Thank you again for your great contribution! I would greatly appreciate any help :-)

Cheers!

samehkamaleldin commented 2 years ago

Hi Dimitris,

Thanks a lot for the great description and details mentioned in this issue, It has been a good year since I have last touched on this project and I have moved a few jobs now. However, I want to provide you with some support in relation to the issues you have.

I am going to give you a very lazy answer now and probably in a few days I can look at this more carefully and give you a better answer.

In relation to issue 1, have you tried to use the ready-produced KG located in the releases section? It should be the same as in the paper. My quick guess is that this problem can be caused by a change in a source dataset. I vaguely remember for example that DrugBank and Reactome made some changes after we published this changed the output of our script which was reported in the paper.

I could not get issue 2 properly, so I will try to look at it again later and try to give you an answer.

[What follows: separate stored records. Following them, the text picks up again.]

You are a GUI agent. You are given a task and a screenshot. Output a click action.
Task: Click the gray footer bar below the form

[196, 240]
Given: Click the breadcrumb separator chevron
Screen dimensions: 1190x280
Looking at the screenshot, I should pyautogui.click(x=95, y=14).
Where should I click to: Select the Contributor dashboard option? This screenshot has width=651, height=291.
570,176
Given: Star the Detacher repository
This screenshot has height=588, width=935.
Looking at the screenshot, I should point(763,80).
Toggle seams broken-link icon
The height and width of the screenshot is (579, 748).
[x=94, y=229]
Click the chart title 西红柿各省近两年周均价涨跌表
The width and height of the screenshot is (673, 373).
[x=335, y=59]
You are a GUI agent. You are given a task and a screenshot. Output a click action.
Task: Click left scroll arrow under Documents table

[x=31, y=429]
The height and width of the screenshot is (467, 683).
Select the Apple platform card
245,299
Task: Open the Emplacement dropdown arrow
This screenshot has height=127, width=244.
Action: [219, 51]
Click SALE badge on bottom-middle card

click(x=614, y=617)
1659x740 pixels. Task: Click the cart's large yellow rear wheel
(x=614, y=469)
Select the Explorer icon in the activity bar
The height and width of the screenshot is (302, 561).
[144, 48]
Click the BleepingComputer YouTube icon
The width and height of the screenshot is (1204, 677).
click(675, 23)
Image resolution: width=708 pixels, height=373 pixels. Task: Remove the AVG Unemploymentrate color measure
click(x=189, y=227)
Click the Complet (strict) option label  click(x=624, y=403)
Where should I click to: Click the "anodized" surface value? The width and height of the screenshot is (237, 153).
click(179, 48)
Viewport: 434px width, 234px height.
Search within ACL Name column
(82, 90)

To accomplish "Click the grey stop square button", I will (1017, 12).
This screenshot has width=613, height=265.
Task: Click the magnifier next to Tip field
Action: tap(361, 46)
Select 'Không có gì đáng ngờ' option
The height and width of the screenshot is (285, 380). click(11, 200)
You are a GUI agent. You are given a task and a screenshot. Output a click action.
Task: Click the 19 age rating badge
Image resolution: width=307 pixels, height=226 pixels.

In relation to the typo, Thanks for noticing that. It is a small thing I know, but would you be kind and change it and make a pull request? I will accept it immediately.

Thanks a lot. Sameh

DimitrisAlivas commented 2 years ago

Hey Sameh,

Thank you for taking the time and for your answer! I think it makes a lot of sense given the frequency of updates in a lot of the integrated data sources (e.g. DrugBank as you mentioned)

I used the instruction on the readme of the repository to compile biokg in order to make sure it includes the latest versions of the sources. I will also check the version in the releases as you suggest, the goal here is to get the most accurate, hence up-to-date graph for our experiments.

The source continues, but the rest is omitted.